Malheureusement, pour satisfaire ce désir, je ne pouvais m’employer à aucun travail manuel, puisque j’avais perdu l’usage de mon bras gauche dès ma petite enfance ; aussi, dans l’impossibilité de me fixer quelque part, je me dirigeai vers les pays sibériens, vers Saint-Innocent d’Irkoutsk, pensant que, par les plaines et les forêts de Sibérie, je trouverais plus de silence et pourrais me livrer plus commodément à la lecture et à la prière. Je m’en allai ainsi, récitant sans cesse la prière.
Au bout de quelque temps, je sentis que la prière passait d’elle-même dans mon cœur, c’est-à-dire que mon cœur, en battant régulièrement, se mettait en quelque sorte à réciter en lui-même les paroles saintes sur chaque battement, par exemple 1-Seigneur, 2-Jésus, 3-Christ, et
ainsi de suite.
Je cessai de remuer les lèvres et j’écoutai attentivement ce que disait mon cœur, me rappelant combien c’était agréable, au dire de mon défunt starets. Puis, je ressentis une légère douleur au cœur et dans mon esprit un tel amour pour Jésus-Christ qu’il me semblait que, si je L’avais vu, je me serais jeté à Ses pieds, je les aurais saisis, embrassés et baignés de mes larmes en Le remerciant pour la consolation qu’il nous donne avec Son nom, dans Sa bonté et Son amour pour Sa créature indigne et coupable.
Mardi 26 juillet
Bientôt apparut dans mon cœur une bienfaisante chaleur qui gagna toute ma poitrine. Cela me conduisit en particulier à une lecture attentive de la Philocalie pour y vérifier ces sensations et y étudier le développement de la prière intérieure du cœur ; sans ce contrôle, j’aurais craint de tomber dans l’illusion, de prendre les actions de la nature pour celles de la grâce et de m’enorgueillir de cette acquisition rapide de la prière, selon ce que m’avait expliqué mon défunt starets. C’est pourquoi je marchais surtout la nuit et je passais mes journées à lire la Philocalie assis dans la forêt sous les arbres.
Ah ! combien de choses nouvelles, de choses profondes et ignorées je découvris par cette lecture ! Dans cette occupation, je goûtais une béatitude plus parfaite que tout ce que j’avais pu imaginer jusque-là. Sans doute, certains passages restaient incompréhensibles à mon esprit borné, mais les effets de la prière du cœur éclaircissaient ce que je ne comprenais pas ; de plus, je voyais parfois en songe mon défunt starets qui m’expliquait beaucoup de difficultés et inclinait toujours plus mon âme incompréhensive à l’humilité.
Je passai deux grands mois d’été dans ce bonheur parfait.

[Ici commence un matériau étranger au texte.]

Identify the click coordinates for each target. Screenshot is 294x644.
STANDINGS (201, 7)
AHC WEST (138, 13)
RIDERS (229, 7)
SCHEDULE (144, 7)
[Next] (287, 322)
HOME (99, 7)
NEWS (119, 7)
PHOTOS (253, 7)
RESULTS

Je voyageais surtout par les bois et les chemins de campagne ; lorsque j’arrivais dans un village, je demandais un sac de pain, une poignée de sel, je remplissais d’eau ma gourde et je repartais pour cent verstes.
Mercredi 27 juillet
Le pèlerin est attaqué par des brigands.
Sans doute à cause des péchés de mon âme endurcie, ou pour le progrès de ma vie spirituelle, les tentations apparurent à la fin de l’été. Voici comment : un soir que j’avais débouché sur la grand’route, je rencontrai deux hommes qui avaient des têtes de soldats ; ils me
demandèrent de l’argent. Quand je leur dis que je n’avais pas un sou, ils ne voulurent pas me croire et crièrent brutalement :
— Tu mens ! Les pèlerins ramassent beaucoup d’argent ! L’un des deux ajouta : – Inutile de parler
longtemps avec lui ! et il me frappa à la tête avec son gourdin ; je tombai sans connaissance.
Je ne sais si je restai longtemps ainsi, mais lorsque je revins à moi, je vis que j’étais dans la forêt près de la route ; j’étais tout déchiré et mon sac avait disparu ; il n’y avait plus que les bouts des ficelles par lesquelles il tenait.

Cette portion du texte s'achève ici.